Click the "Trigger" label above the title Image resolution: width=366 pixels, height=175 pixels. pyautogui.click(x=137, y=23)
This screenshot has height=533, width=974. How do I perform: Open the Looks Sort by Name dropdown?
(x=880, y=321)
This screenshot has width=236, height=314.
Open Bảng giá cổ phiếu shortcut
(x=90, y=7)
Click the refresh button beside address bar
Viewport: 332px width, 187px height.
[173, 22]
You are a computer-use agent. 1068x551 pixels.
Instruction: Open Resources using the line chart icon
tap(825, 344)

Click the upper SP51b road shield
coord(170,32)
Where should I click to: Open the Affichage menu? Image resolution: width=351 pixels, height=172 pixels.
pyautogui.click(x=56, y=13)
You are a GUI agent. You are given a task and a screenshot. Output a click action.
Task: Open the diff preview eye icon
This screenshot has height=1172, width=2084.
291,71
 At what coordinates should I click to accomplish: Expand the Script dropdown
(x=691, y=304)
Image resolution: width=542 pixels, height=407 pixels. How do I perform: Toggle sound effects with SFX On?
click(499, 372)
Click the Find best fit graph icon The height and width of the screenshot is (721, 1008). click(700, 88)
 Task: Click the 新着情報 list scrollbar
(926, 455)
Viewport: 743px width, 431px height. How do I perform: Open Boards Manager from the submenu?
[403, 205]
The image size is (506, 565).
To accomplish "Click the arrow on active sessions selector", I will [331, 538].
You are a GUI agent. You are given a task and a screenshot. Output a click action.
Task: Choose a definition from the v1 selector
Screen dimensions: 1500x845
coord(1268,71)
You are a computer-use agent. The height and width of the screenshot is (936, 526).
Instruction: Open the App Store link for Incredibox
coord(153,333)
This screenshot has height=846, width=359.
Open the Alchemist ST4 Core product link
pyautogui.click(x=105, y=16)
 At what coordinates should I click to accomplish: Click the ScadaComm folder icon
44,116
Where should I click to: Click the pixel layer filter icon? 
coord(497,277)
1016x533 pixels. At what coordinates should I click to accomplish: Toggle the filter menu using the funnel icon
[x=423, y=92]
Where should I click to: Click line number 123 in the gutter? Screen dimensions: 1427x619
▬▬▬▬▬▬▬▬▬▬
* Brief *
From the lines above, extract each one that contains the word "should" and copy it in full.

* Result below *
Where should I click to: Open the Affichage menu? Image resolution: width=351 pixels, height=172 pixels.
 At what coordinates should I click to accomplish: Expand the Script dropdown
 At what coordinates should I click to accomplish: Click the ScadaComm folder icon
Where should I click to: Click the pixel layer filter icon? 
1016x533 pixels. At what coordinates should I click to accomplish: Toggle the filter menu using the funnel icon
Where should I click to: Click line number 123 in the gutter? Screen dimensions: 1427x619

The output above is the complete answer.